Copies of all lines containing the string "kattungar" are needed from the data below.

◇ ◇ ◇ ◇

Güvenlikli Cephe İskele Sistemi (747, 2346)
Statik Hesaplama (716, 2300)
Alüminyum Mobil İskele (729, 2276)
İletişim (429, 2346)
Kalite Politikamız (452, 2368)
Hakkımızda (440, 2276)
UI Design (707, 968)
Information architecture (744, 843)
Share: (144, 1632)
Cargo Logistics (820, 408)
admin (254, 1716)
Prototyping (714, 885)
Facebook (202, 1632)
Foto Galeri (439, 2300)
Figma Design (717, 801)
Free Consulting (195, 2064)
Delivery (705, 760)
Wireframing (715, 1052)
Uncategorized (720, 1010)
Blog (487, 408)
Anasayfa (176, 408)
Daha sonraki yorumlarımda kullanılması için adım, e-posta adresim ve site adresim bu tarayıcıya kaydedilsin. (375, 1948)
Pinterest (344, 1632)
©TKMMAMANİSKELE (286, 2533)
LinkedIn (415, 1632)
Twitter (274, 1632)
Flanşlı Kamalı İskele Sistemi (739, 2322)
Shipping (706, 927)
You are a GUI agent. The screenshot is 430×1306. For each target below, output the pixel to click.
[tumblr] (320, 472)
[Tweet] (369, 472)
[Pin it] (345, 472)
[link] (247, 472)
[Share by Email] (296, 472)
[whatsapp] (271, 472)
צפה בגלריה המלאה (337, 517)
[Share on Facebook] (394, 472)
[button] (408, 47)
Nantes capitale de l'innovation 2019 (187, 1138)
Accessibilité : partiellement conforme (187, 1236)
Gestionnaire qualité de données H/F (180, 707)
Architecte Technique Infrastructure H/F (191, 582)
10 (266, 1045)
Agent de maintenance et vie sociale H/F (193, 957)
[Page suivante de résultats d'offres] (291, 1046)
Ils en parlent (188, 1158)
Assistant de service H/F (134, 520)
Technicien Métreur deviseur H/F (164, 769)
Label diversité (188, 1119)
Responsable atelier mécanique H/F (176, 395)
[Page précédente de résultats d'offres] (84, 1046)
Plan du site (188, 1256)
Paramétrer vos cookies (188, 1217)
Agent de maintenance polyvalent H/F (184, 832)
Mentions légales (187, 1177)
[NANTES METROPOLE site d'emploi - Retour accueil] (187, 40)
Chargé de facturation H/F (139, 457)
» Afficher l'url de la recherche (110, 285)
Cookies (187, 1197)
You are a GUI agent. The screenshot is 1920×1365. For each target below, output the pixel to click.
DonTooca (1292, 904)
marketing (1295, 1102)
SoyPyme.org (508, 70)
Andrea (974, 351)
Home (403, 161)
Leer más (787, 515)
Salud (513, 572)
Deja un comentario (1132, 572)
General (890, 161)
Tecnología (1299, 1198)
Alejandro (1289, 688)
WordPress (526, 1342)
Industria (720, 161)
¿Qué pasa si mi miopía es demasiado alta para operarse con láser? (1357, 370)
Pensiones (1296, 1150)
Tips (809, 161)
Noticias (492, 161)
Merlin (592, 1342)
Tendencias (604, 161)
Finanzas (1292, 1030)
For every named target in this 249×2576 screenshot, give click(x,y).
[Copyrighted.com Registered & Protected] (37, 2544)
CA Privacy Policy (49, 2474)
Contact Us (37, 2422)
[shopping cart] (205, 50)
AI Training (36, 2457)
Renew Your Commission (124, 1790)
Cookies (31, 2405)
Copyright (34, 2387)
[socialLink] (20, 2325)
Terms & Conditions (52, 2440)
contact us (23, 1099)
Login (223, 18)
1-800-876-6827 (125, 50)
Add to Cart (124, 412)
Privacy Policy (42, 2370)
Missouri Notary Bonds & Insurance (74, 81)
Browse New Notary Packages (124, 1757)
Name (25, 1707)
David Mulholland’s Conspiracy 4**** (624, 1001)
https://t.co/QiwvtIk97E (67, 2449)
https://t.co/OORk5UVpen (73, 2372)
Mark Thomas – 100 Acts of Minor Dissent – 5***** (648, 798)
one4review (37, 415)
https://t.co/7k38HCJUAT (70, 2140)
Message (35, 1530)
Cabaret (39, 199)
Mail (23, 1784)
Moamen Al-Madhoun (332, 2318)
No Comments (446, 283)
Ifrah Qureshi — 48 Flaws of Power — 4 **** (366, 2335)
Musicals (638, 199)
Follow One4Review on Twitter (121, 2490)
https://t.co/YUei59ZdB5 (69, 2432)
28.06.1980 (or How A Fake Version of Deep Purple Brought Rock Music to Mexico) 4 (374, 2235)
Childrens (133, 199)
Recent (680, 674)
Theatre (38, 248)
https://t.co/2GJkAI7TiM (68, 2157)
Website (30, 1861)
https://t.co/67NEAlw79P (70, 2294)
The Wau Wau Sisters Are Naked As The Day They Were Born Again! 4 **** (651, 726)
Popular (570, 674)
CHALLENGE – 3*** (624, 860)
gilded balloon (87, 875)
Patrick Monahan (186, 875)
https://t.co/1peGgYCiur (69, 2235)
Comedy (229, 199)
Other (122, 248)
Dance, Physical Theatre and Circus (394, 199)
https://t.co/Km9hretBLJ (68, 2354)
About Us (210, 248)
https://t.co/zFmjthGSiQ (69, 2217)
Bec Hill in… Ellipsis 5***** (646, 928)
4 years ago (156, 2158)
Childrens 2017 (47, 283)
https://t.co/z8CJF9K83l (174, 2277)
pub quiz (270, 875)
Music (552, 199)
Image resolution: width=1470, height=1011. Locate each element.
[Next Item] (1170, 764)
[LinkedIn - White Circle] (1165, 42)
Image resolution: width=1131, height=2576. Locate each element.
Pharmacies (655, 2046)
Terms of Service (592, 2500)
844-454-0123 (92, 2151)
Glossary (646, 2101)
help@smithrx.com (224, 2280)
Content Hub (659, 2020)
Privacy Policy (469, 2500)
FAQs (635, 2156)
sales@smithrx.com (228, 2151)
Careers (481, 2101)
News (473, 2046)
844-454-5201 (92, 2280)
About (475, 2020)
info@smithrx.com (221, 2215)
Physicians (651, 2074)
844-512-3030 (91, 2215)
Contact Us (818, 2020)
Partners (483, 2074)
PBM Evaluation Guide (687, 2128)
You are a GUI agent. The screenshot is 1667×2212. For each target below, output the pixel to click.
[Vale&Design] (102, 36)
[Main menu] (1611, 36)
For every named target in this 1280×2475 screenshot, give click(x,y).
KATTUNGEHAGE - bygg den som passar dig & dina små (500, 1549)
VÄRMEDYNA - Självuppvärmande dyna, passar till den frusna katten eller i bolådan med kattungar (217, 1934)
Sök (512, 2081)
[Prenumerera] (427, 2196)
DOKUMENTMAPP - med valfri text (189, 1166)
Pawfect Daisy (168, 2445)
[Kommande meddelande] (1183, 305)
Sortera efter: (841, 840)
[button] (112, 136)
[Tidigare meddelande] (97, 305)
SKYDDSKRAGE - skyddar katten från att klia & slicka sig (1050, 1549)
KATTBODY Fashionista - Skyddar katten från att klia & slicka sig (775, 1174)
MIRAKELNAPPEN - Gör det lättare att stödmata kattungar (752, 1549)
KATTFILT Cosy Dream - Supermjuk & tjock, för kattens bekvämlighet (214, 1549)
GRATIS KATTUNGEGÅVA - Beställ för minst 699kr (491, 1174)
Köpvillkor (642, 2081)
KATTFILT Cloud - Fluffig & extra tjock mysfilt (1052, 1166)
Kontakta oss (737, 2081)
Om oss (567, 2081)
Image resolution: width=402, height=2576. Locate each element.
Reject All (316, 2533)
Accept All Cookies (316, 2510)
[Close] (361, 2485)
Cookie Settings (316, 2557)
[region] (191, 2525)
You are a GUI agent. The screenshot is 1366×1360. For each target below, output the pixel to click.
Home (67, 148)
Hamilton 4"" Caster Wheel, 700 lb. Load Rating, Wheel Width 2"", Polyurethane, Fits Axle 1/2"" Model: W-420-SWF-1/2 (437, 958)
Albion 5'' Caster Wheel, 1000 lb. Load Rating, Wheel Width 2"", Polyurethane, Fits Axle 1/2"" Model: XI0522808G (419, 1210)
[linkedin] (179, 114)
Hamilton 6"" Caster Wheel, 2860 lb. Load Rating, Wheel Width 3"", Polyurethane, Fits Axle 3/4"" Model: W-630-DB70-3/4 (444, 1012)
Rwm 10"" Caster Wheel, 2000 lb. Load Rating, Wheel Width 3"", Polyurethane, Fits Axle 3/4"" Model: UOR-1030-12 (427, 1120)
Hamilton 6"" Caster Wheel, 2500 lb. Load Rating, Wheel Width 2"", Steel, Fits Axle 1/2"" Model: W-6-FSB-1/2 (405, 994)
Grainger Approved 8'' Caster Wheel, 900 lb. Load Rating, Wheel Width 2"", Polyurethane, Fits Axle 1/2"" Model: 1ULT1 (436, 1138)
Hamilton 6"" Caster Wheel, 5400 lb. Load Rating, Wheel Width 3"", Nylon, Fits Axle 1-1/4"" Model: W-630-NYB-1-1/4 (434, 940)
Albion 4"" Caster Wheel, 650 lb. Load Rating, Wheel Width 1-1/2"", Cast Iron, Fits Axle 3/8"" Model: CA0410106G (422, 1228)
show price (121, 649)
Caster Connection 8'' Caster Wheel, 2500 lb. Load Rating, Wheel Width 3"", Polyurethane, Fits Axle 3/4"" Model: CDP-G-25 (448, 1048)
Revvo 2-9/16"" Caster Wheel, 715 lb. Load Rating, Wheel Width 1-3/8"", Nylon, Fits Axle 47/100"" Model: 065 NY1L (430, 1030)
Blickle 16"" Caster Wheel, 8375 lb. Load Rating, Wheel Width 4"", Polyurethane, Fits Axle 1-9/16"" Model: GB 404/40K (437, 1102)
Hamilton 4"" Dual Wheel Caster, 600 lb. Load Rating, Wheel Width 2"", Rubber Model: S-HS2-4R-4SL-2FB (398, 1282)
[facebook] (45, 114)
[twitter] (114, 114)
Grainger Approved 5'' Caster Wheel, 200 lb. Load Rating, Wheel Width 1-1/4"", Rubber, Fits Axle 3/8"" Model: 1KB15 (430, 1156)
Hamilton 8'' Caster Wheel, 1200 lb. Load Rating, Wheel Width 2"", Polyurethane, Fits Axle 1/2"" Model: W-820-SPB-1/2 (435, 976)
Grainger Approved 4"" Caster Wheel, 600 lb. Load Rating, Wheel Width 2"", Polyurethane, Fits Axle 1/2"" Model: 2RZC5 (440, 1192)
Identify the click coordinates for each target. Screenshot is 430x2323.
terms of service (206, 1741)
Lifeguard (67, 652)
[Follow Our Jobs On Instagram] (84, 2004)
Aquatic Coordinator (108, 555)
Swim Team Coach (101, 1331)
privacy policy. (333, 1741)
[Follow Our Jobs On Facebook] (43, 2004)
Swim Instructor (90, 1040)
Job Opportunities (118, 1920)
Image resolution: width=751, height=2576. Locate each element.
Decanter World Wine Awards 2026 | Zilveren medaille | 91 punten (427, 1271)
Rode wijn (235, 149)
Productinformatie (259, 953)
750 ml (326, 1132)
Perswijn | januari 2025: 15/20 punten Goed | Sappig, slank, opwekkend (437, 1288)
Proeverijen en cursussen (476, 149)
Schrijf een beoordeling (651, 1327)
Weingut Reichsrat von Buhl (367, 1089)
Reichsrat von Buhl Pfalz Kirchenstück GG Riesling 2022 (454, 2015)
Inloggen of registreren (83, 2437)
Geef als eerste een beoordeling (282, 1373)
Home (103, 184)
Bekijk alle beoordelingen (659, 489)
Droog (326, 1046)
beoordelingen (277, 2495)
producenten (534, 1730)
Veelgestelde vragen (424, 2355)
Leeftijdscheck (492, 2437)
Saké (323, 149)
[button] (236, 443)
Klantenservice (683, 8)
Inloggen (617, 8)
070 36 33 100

◇ ◇ ◇ ◇

- Exercise result
VÄRMEDYNA - Självuppvärmande dyna, passar till den frusna katten eller i bolådan med kattungar (217, 1934)
MIRAKELNAPPEN - Gör det lättare att stödmata kattungar (752, 1549)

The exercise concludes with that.